シュガーレス・レモネード

umekob.

第24話 へんなひと

「いんや〜、ごめんごめーん! まっさかアヤヤが可愛い女の子連れ込んどーとは思わんでさ〜! 俺っちびっくり! びっくりきんとん! 女の子ちゃん、邪魔してごめんねっ! 栗きんとん!」
「……は、はあ……栗きんとん……」
「わっはー! それにしても超ウケるタイミングで帰ってきてしもーたねえ! アヤヤ拗ねとーし! 気にせずヤッてくれて構わんのに~俺ちゃまそういうの寛容よ」
「ふざけんな、脳みそ煮崩れアホ雷蔵らいぞう。お前がいんのに出来るわけないじゃん。つーか帰ってくるなら連絡しろよバカ。マジお前バカ。バカ雷蔵」
「いやーん、アヤヤ拗ねんでっ! 俺ちゃまがおらんやったけん寂しかったとぉ? おー、よしよし! チュッチュ!」
「抱きつくな暑苦しい」
〝アヤヤ〟こと綾人くんは心底辟易した顔で冷たくあしらい、抱きついてくる男の人を引き剥がす。賑やかに喋り倒している彼──名前はライゾウというらしい──は、どうやら綾人くんが以前話していたルームメイトらしかった。

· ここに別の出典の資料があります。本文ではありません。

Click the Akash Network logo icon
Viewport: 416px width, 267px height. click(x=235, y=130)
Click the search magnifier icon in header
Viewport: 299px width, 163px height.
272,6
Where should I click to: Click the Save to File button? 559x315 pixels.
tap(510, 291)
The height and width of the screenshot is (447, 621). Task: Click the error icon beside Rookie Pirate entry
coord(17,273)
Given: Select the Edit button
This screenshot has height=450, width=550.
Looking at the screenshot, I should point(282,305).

 まさか、こんなに賑やかな人だとは思わなかったけれど……。
「あっは! サワディークラップどうもこんばんは、女の子ちゃん! うるさいっしょ、俺!」
「あ……い、いえ……」
「あははっ、えーのえーの、正直に言って! だってまさか、あのアヤヤが家に女の子連れ込むようになっとーとは思わんやったけんなぁ! 俺ちゃまってば、驚きのあまり感激しすぎて胸がゲンゴロウなわけよ!」
「げ、ゲンゴロウ……?」
 独特な訛りと感性に首を傾げていると、綾人くんが呆れた顔で「コイツの発言は八割方意味わかんないから、真面目に聞かなくていいよ」と耳打ちする。
 確かに、九州っぽい訛りも関西っぽい訛りもある彼のイントネーションは独創的だし、発言も全く意味がわからない。本人は楽しそうに喋り倒しているわけだが。

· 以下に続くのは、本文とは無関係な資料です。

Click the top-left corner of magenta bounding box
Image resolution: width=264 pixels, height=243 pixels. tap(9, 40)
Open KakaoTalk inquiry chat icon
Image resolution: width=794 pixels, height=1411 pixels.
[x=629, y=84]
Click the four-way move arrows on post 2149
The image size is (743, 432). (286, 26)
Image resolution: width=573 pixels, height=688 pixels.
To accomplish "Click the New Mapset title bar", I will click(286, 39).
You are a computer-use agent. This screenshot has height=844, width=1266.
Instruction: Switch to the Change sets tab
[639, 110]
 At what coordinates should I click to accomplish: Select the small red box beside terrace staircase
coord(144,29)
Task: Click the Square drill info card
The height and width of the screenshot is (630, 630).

「……つーか雷蔵、お前今度はどこに行ってたわけ? また変な方言とか訛り増えてるし」
「俺ちゃま、今回はタイにおったの! ついでに九州もぶらり旅!  サワディ~、アヤヤ!」
「あー、だからそれね……サワディー……」
 タイ語の挨拶を口にした雷蔵くんは、「ところでさ! ところでさ!」と興味津々に私を見た。その瞳はキラキラと輝きに満ちており、溢れんばかりの好奇心を感じる。
「いつから!? いつから二人は付き合っとんの!? お名前は何ちゃん!? ところでアヤヤのどこが好き!? よく付き合ってくれたねコイツ! 初恋の女の子以外に興味無さすぎて素人童貞こじらせとったのにグエエェ!」
「あーーっっ! もう黙ってろ雷蔵!! お前マジで何でもペラペラ喋るなよ殴るぞ!!」
「ウグエェェ!! 参った! 参りました! ギブアップ! But yet ネバーギブアップ!!」
「どっちだお前! マジ殴るからな!!」
 騒ぐ雷蔵くんを締め上げ、頬を赤くして憤慨する綾人くん。普段こんな彼の姿を見る事は滅多にないため、私はきょとんと目を丸めていた。

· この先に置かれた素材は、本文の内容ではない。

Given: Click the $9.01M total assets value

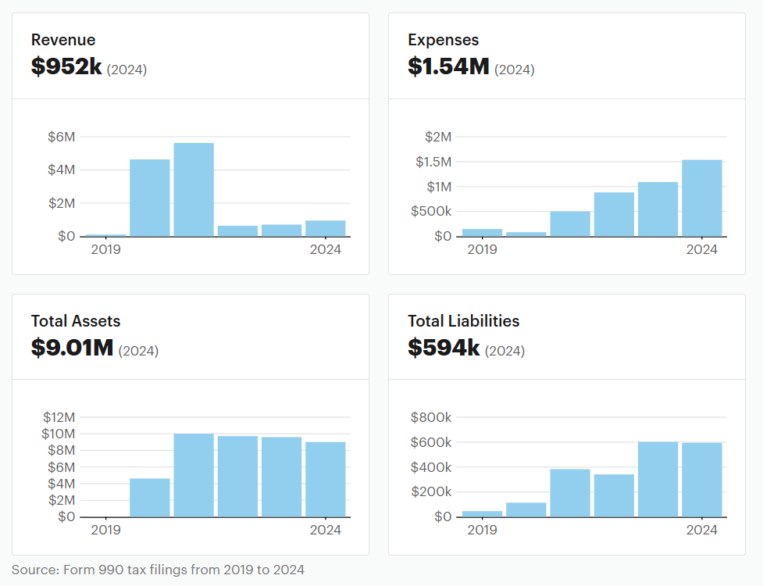Looking at the screenshot, I should point(73,348).
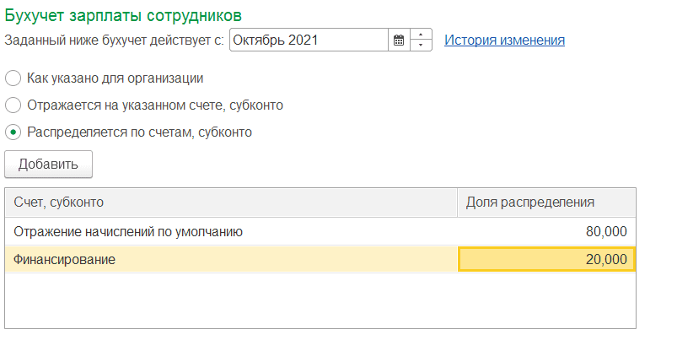
Task: Select the Как указано для организации option
Action: (x=13, y=78)
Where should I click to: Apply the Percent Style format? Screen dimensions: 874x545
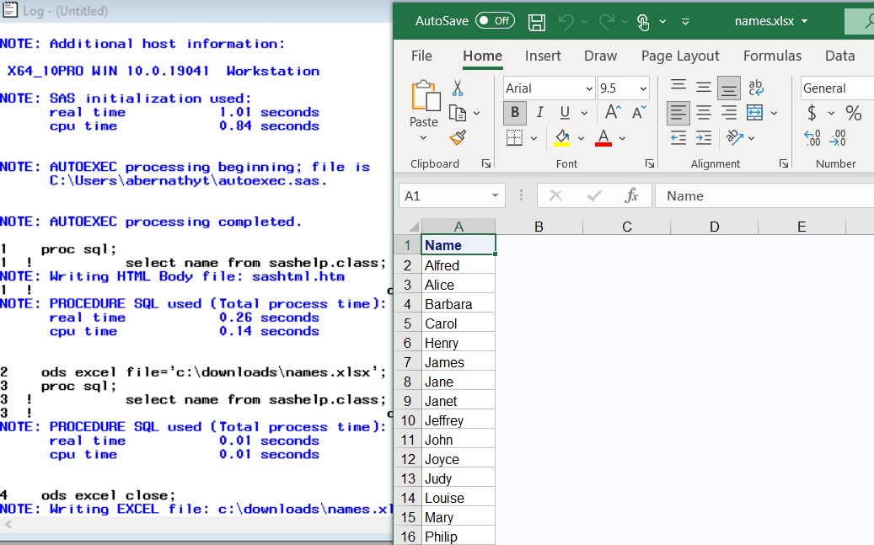(x=852, y=111)
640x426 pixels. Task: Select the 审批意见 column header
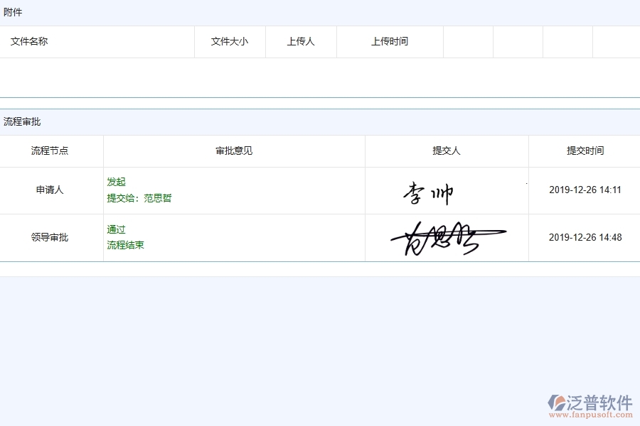(233, 151)
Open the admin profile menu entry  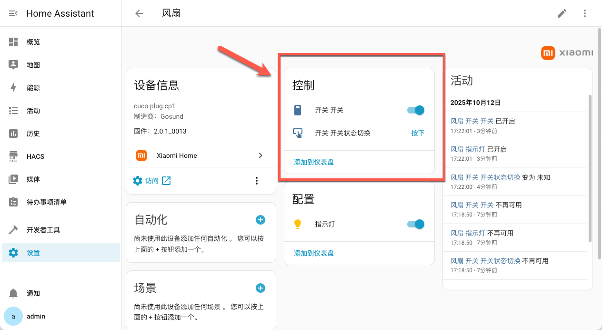pyautogui.click(x=35, y=316)
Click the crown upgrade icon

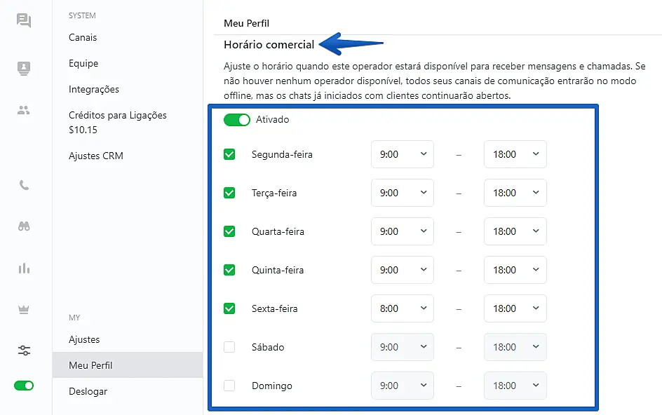pyautogui.click(x=24, y=309)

 綾人くん、こんな風に自然と表情が動く事あるんだ。初めて見た。
(ルームメイトとは波長が合う……って前に言ってたし、多分仲はいいのかな? 中身は正反対だけど……)
 怒った顔の綾人くんから首を締め上げられ、更には関節技のようなものまで掛けられている雷蔵くん。ぎゃあぎゃあと喚く彼らは一見喧嘩しているようにも見えるけれど、そういえば中学時代の男子のじゃれ合いって大体こんな感じだったような気がする……と、どこか冷静に彼らの姿を傍観していた。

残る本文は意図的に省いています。